This is another artist that we discovered at Kids Read Comics. By “we” in this case, I mean my love and my son, who brought this home several years ago and have read it several times over. They were shocked when I said that I’d never actually read it, and placed this conspicuously on top of my stack of library books waiting to be read.
Scratch9. Vol 1: The Pet Project. by Rob M. Worley. Illustrated by Jason T. Kruse and Mike Kunkel.
The cute and fluffy cat Scratch loves his owner, young Penelope, but dreams of being a free, wild cat, and so runs away when she tries to put a collar on him. Almost immediately, he is captured by one of those pound collectors so ubiquitous in children’s stories, and then sold to C.R.U.E.L. Laboratories. In the cages there, Scratch meets a scrappy little dog, a crazy squirrel, and a rooster, all of them claiming to be strong loners. But then Dr. Schrodinger, the evil scientist in charge, straps Scratch down and runs his experimental equipment on him. This unleashes Scratch’s other 8 lives, giving him the ability to call them into physical form to help him in times of need. They range from a saber-tooth tiger through a cyborg-like future cat, and Scratch will need help from all of them to rescue his new friends and to find Penelope before the evil scientist brings his nefarious plans to fruition. Meanwhile, Penelope is doing everything she can to find Scratch, with no notion that doing so could put both of them in even more danger.
This series was nominated for an Eisner award and named the Best Children’s Comic of 2010 by School Library Journal. It combines quite a few familiar elements into a fresh and fun story. While the fast-paced action is appealing to boys, Penelope’s presence, the cute cats, and the overarching message of the importance of friendship and teamwork make sure that adventure-loving girls won’t feel shut out. (Those looking for a quiet character drama can look elsewhere, but that’s really just fine.) It’s exciting without ever getting too scary or too violent for elementary-aged kids.
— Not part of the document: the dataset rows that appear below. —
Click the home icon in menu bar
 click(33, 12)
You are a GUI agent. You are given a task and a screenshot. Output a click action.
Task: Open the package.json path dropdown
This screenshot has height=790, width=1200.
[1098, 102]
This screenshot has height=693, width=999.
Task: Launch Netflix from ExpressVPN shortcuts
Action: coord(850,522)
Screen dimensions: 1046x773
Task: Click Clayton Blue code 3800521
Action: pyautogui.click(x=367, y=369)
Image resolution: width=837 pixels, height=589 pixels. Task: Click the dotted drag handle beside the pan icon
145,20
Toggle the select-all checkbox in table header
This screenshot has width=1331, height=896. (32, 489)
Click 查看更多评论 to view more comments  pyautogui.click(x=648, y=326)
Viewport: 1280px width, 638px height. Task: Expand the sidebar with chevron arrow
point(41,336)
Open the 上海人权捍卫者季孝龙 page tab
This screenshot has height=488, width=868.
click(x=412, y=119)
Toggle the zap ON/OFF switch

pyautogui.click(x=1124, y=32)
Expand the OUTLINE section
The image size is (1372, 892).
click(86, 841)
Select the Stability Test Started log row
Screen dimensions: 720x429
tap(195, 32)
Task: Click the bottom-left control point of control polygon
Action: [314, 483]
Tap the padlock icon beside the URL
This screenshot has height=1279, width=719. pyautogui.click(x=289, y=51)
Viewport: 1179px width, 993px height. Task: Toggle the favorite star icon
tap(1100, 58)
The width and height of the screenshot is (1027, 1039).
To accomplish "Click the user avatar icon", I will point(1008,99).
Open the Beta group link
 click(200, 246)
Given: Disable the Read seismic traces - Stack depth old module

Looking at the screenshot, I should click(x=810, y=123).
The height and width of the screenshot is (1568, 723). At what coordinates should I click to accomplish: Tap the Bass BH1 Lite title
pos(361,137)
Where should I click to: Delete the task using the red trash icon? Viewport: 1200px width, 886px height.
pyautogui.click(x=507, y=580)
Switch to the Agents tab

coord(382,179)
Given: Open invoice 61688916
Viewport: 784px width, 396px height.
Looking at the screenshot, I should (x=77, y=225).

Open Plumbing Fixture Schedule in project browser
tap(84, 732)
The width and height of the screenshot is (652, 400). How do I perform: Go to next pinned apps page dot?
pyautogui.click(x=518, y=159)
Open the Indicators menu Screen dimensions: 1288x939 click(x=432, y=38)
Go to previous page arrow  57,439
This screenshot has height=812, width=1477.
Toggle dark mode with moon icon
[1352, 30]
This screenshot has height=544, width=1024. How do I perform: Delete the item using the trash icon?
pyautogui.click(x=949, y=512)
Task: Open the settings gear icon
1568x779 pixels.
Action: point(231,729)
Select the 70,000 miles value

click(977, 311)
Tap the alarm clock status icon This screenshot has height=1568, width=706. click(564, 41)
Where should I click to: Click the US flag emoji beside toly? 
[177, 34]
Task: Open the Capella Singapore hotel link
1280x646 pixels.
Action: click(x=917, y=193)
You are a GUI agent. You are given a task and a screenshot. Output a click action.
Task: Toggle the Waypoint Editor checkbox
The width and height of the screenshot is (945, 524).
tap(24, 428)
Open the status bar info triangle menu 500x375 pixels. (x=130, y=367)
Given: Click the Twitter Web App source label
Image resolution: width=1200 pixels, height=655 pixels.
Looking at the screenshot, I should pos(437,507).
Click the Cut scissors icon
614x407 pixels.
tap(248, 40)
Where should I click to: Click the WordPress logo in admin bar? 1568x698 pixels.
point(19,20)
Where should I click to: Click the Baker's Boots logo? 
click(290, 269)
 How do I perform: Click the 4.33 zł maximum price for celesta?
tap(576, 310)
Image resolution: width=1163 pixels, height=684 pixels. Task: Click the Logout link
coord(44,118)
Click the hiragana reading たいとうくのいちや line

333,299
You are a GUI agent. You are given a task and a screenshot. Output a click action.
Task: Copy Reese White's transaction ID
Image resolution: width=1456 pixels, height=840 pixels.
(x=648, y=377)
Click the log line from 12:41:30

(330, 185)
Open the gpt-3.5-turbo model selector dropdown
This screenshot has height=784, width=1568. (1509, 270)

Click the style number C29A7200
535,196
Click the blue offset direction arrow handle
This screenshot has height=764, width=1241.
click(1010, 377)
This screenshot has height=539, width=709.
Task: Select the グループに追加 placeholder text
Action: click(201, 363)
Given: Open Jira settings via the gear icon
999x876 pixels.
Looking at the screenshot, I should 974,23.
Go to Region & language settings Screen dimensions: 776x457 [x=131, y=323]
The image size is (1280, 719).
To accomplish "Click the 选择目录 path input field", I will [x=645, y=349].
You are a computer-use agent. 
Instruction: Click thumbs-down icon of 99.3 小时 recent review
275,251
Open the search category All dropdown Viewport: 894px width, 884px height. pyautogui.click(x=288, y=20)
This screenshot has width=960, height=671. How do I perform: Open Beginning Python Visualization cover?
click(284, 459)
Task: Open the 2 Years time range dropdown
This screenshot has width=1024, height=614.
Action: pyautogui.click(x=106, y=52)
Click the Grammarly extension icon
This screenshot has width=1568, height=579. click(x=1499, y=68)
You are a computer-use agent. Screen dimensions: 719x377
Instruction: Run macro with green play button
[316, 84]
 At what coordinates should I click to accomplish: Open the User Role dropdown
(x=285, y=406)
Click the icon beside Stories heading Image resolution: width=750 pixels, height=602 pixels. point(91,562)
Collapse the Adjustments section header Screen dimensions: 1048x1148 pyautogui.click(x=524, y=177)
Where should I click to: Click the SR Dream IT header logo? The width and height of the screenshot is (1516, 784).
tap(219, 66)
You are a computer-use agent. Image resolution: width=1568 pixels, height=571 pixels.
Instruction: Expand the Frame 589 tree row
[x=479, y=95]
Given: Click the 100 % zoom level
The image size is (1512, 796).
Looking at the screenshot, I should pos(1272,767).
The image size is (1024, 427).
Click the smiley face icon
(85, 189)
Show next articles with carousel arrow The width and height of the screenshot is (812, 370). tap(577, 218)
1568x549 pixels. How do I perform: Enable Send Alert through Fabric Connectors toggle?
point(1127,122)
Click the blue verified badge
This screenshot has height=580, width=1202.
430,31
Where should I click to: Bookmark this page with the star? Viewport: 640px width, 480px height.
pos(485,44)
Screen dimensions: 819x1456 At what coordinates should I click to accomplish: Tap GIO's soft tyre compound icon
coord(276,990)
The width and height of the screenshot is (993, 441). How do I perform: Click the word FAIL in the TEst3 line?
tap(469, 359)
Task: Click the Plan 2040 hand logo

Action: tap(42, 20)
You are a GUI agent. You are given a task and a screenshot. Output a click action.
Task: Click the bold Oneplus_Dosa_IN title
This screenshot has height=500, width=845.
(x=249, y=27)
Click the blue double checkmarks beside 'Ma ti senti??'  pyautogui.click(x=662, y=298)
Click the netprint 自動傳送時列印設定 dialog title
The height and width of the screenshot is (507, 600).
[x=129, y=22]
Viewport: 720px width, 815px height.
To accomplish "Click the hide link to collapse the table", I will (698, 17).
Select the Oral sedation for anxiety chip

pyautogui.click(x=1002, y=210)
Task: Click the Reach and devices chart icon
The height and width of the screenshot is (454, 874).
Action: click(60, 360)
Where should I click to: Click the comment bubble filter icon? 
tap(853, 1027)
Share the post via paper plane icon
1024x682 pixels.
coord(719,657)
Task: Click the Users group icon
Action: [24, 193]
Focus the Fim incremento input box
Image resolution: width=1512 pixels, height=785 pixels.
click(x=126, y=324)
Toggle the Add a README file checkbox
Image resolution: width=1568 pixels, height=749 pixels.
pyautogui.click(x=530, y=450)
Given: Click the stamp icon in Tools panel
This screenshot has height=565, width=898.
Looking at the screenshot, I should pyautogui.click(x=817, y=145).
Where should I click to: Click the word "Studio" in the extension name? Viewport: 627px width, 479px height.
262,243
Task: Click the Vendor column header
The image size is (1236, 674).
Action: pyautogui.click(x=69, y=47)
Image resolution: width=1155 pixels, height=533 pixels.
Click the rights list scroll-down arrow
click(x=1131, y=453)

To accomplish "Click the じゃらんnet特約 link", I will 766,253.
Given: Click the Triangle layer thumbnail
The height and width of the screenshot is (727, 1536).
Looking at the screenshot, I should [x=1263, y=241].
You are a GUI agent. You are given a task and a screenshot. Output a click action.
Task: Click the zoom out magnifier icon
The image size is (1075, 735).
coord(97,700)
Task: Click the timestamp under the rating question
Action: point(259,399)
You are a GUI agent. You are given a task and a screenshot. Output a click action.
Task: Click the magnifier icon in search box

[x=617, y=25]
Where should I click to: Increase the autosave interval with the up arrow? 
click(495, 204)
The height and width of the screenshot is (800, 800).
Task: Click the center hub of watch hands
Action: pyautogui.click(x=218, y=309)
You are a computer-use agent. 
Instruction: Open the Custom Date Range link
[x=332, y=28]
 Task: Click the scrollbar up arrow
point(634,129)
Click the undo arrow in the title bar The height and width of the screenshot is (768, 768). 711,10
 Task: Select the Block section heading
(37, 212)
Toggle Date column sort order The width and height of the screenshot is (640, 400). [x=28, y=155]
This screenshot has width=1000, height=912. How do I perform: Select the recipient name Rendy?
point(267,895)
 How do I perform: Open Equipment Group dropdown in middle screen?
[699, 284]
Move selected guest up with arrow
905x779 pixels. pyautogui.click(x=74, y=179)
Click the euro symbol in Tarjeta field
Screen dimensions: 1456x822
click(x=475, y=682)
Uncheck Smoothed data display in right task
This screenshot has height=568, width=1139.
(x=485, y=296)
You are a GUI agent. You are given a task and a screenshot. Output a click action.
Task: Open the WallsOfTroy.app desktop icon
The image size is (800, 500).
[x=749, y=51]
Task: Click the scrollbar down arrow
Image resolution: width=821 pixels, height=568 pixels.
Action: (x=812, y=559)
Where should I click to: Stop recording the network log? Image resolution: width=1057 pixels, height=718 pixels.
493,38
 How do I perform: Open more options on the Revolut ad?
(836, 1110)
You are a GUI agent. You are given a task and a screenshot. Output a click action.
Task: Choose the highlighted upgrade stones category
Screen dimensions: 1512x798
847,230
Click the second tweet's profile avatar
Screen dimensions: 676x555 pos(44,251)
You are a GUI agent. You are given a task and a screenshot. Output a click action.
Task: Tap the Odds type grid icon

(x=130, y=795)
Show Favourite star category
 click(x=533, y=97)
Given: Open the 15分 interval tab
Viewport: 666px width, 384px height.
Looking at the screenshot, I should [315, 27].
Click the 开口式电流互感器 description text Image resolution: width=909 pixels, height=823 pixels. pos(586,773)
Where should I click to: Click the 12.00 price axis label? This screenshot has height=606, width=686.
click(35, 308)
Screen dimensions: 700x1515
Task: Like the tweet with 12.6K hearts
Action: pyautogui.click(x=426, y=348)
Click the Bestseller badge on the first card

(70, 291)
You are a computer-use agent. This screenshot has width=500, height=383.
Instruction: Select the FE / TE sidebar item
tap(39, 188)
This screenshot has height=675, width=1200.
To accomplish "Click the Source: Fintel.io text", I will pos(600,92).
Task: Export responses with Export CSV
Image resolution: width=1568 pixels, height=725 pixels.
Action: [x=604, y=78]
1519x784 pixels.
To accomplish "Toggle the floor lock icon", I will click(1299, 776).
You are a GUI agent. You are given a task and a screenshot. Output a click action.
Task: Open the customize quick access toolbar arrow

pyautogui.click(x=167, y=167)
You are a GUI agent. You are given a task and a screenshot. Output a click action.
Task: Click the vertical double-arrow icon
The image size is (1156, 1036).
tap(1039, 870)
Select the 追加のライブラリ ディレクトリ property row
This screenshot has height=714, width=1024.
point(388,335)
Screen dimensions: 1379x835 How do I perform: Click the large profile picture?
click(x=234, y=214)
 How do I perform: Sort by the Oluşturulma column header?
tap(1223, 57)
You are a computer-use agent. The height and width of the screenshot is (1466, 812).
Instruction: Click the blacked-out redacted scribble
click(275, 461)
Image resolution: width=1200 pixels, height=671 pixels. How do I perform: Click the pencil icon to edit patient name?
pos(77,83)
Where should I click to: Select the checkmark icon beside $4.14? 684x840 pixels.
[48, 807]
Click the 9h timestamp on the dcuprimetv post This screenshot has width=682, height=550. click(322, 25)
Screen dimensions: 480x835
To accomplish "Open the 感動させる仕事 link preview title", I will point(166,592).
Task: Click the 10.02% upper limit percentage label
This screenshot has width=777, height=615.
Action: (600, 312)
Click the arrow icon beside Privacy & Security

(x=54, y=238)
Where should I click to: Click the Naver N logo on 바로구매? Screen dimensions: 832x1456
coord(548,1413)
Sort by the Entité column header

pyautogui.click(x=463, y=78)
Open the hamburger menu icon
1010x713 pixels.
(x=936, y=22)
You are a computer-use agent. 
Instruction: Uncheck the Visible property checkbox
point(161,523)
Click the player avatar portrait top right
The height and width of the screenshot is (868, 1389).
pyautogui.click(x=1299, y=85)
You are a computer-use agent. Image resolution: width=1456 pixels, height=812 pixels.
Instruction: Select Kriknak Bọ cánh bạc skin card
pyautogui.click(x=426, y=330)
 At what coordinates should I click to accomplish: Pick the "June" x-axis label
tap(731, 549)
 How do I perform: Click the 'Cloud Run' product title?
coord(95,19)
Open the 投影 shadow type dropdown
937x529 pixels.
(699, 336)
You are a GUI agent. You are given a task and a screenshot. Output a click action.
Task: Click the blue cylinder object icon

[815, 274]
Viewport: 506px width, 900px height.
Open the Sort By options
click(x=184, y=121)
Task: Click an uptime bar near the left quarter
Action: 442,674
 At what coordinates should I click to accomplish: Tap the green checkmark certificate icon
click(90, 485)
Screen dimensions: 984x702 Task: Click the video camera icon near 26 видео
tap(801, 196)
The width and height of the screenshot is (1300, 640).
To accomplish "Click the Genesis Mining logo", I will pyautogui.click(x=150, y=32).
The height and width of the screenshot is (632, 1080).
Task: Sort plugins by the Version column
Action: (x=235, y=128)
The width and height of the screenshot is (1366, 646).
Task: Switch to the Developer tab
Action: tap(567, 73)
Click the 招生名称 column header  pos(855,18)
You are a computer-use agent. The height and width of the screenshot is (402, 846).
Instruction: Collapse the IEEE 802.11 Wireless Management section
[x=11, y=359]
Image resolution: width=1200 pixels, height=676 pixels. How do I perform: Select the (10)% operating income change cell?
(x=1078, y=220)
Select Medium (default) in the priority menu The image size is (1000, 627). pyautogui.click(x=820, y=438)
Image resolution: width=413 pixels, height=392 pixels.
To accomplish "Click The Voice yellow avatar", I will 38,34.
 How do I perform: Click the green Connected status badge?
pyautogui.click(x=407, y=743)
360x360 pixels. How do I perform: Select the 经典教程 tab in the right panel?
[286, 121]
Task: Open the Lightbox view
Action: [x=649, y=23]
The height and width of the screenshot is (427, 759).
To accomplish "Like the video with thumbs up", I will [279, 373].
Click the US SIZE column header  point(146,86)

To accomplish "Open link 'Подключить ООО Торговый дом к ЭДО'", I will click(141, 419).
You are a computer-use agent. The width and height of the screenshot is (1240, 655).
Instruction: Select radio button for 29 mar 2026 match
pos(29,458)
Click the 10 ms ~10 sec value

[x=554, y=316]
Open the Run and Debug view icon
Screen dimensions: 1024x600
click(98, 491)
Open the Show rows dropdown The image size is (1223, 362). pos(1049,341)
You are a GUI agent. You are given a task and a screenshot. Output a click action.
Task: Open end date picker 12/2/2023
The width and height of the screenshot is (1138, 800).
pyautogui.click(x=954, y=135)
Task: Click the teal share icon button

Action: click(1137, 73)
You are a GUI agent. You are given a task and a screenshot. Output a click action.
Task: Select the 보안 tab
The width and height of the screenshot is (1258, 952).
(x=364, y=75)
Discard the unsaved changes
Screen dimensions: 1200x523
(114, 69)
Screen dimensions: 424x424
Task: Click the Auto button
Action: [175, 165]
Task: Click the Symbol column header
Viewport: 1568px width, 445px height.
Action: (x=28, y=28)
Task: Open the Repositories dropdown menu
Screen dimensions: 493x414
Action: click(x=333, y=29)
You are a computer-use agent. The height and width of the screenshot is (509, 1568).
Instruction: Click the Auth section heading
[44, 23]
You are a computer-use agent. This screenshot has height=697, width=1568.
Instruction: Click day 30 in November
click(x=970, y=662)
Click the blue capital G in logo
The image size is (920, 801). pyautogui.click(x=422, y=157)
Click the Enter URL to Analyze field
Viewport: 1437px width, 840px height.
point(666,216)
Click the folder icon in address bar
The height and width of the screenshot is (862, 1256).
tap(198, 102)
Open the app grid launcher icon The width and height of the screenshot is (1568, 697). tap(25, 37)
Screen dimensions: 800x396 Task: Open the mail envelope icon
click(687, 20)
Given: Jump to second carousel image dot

Sadly, it looks like this first volume is no longer generally available – it’s selling used for an outrageous price on Amazon.com. It is available from a few libraries, so you might be able to get it via ILL if your library doesn’t have it. But it looks like they’re doing new floppy comics starting in September in preparation for a new graphic novel, so you can keep an eye out for that at your local comic book shop.